Combining Modal & Pentatonic Scales
Welcome to lesson 4 of the minor blues course. In the last lesson, we started out improvisation study by pentatonic scale soloing. We also explored how to start improvising over a minor blues progression with the minor blues scale. In this lesson, we’re going to introduce some more interesting and exotic sounding scales we can use over the form.
What Scales Will We Be Using?
A variety of modal scales can be played over the chords of the minor blues progression. If you are not familiar with modal scales, check out the course on Scales & Modes For Improv
The scales we’ll cover are:
- The Dorian Scale
- The Locrian Scale
- The Melodic Minor Scale
- The Altered Scale
- The Diminished Half-Whole Scale
The Dorian Mode
We start by playing the first 8 bars of the form with the Dorian modes of Cm7 and Fm7. The scale degree formula is R-2-b3-4-5-6-b7 but you can also related the mode to the parent scale. Each Dorian mode contains the same notes as the major scale built a whole step below the root of the Dorian mode.
C Dorian is based off the Bb major scale and contains the exact same notes, just played from C to C,
F Dorian is based off the Eb major scale, containing the exact same notes, but played from F to F
Last 4 Bars: Minor II-V-I Progression In Disguise
In the last four bars of the form, we can think of the Ab7 chord as a tritone substitution of Dm7b5, which would precede the G7 going to Cm7 to create a complete minor 251. We can extend the melodic possibilities by choosing modal scales for D-7b5 and superimposing these over the Ab7.

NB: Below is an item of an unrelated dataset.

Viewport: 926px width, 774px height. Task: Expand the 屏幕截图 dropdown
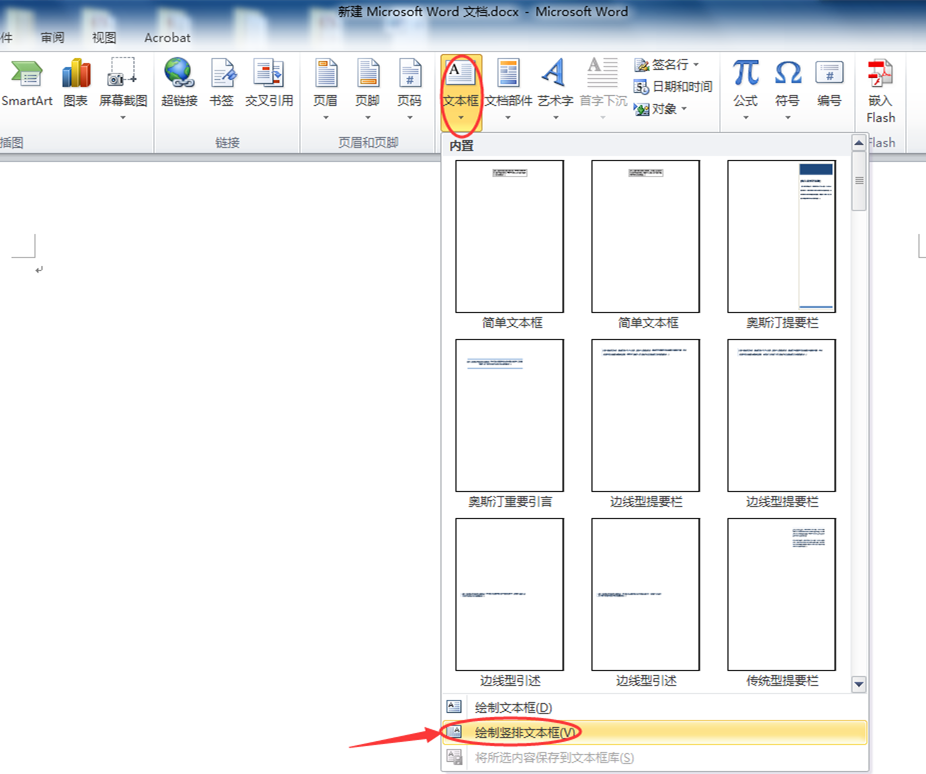123,117
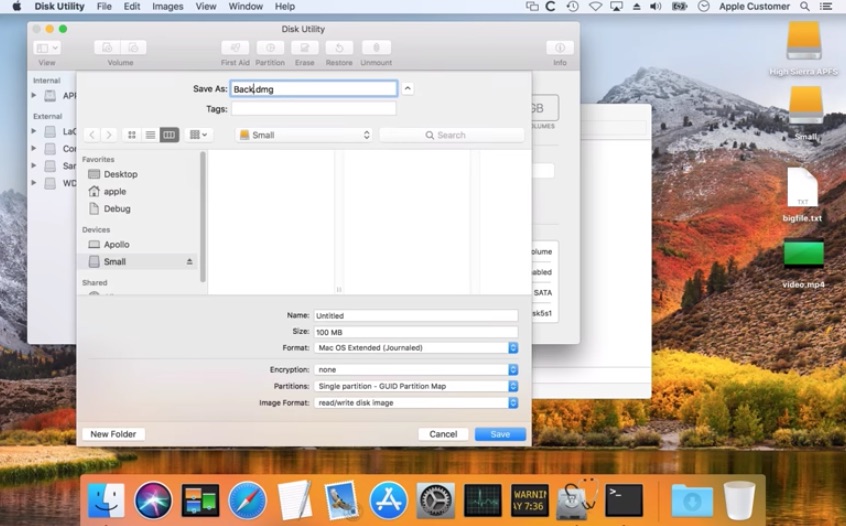
Task: Collapse the save dialog with chevron button
Action: click(x=407, y=89)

The Altered G7 Chord – Scale Options
The G7 chord is going to resolve to a C minor chord and so this gives us the opportunity to introduce an altered mode or scale contiaining altered tensions. The G mixolydian mode may not be the most suitable because it is derived from Major Scale Harmony.
Instead, we’re going to use the G altered mode, and the G diminished half whole scale. Both of these scales contain altered tensions which are well suited to playing over the V7alt chord in minor 251 progressions.
A Choice Of Scales For The i Minor Chord
For the final Cm7, we have the option of instead playing a C minor major 7th chord. This is the same as the minor 7th chords except the 7th has been raised up a half step to the major 7th.
This opens up further melodic possibilities. We can play C melodic minor, which has a cool mysterious tone that is a great choice to end the tune.
It’s also worth noting that you can also play this scale over the other Cm7 chords prior in the form to access some more interesting and exotic note choices.
Minor Blues Progression PDF File Type: pdf
Experiment with the different modal scales covered in this tutorial.
Notice that the major 6th is a characteristic flavor tone of Dorian Scale, and differentiates it from the minor blues scale.
The Ab7 can be viewed as an inversion of D-7b5. The D Locrian Mode is then a great choice of scale for melodic improvisation.
The G Altered Mode contains the same notes as the Ab Melodic Minor Scale (alsno known as the jazz minor scale) played from G to G.
The G Altered Mode contains the b9, #9, b5(#11), and the #5. Lot's of great sounding altered tensions!
The G Diminished Half Whole scale is constructed by playing alternating half and whole steps from G to G.
The G Dim. HW Scale contains the b9, #9, #4, 5, and 6. The scale is made up of 8 notes which make it useful for playing in 4/4 time.